Problems with "dictionary based" passwords


Jul 28, 2011
Hi, this is a repeat of an old thread that was closed but so far as I can tell never resolved.

I've tried to change my password to something like 387chesterfield$... but cpanel tells me that this isn't possible because it is based on a dictionary word. Well, I can't find chesterfield in the dictionary, or any of the other names or made-up words that I use for the password... but previously, when I went into WHM via the root/superuser, I was able to change the password to anything I wanted for a web account.

What's going on, and why can't I override the no dictionary word restriction?

Can you please explain how to configure cpanel (after all, I'm the only one going in to change passwords for any user account, so I should be able to choose any password I like - and interestingly, it will let me change the password to "12" telling me that it is very weak, but it won't let me choose a more complex password based on some memorable word or name).

Alternatively, how can I issue a "password" shell command directly, or via the root user? The WHM interface is different from before, and I can't find where to change passwords for website accounts.

Many thanks!


Staff member
Apr 11, 2011
Hello :)

The message regarding the use of a dictionary word is an OS-level restriction, and the error is provided by the backend/OS (cPanel just displays the failure reason for you). In other words, your OS is not happy with the complexity of the password so it refused to use it.
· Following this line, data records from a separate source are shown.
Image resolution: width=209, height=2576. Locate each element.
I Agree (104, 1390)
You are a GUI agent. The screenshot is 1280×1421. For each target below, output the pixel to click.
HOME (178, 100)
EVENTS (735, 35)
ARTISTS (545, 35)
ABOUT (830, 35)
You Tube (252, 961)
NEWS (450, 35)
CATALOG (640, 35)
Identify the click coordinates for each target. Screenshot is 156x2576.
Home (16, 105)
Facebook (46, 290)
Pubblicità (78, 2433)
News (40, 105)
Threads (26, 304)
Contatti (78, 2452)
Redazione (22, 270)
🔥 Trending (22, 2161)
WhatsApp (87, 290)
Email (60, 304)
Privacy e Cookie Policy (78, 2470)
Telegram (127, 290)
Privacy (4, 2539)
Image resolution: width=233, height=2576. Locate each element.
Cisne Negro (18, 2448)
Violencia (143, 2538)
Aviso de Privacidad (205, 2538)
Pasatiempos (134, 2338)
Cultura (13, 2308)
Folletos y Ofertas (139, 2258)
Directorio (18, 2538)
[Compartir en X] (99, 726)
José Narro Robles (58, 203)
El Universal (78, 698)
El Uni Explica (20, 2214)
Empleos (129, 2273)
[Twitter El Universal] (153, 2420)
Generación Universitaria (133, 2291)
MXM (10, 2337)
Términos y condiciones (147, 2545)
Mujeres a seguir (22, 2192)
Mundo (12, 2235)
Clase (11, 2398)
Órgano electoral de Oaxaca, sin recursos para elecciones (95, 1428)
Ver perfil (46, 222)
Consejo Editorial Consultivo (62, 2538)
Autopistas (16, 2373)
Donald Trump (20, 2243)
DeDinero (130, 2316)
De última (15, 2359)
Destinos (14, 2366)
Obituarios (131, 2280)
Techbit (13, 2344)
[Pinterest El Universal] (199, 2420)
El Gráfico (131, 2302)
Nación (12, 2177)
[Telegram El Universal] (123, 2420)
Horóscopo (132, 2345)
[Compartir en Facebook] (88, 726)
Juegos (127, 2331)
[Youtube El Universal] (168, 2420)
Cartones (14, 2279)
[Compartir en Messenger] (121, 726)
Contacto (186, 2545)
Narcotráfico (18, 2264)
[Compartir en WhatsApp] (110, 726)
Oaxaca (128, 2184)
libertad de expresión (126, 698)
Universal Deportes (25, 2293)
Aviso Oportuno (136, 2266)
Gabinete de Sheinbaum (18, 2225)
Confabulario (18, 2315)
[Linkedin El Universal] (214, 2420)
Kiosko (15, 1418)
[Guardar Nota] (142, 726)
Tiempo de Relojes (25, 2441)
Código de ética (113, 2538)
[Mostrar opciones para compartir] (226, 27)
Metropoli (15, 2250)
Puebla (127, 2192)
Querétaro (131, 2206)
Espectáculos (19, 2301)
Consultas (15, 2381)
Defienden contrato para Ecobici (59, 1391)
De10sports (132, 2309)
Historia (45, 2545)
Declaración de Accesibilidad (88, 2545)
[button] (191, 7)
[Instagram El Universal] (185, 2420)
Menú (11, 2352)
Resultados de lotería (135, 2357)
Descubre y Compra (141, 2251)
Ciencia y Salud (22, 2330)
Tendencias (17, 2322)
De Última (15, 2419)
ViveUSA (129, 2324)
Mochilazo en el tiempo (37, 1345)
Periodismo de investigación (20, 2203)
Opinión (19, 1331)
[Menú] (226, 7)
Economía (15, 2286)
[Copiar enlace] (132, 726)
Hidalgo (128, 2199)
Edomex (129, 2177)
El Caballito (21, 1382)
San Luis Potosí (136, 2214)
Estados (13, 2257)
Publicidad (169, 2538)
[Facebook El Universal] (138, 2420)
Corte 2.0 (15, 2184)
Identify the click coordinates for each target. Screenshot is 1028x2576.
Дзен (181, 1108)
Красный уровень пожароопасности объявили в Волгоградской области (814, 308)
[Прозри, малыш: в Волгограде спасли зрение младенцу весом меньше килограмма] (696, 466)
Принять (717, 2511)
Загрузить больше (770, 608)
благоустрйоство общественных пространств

This is controlled here on CentOS:

While you are welcome to manually edit the above file at your own risk, we can't support trying to subvert the default security settings of your OS to provide a less secure experience. Instead, we can only advise that you adjust the password strength configuration found at:

"WHM >> Security Center >> Configure Security Policies"

Thank you.


Active Member
Sep 11, 2011
Bloomington, IL
cPanel Access Level
Root Administrator
we can't support trying to subvert the default security settings of your OS to provide a less secure experience.
This is absolutely silly. "387chesterfield$" is MUCH more secure than "12". This comic explains the situation quite well. Reminding your users that the password they want is insecure isn't a problem, but restricting their ability to use passwords that THEY know are secure is outright foolish. The password "correcthorsebatterystaple" is based on FOUR dictionary words, but would take FOREVER to brute-force, while "e$2*06iO" could be guessed relatively quickly.
Thanks to all the restrictions, passwords have gotten easier and easier to guess as more and more passwords get blacklisted. "Password must contain at least 7 characters consisting of a lower and uppercase letter, and a number" may sound like it keeps out insecure passwords, but when a hacker reads that, they see "When attacking this site, you don't have to bother trying passwords like 75jih86kh, p8Ui&, or YYOIJ7I9".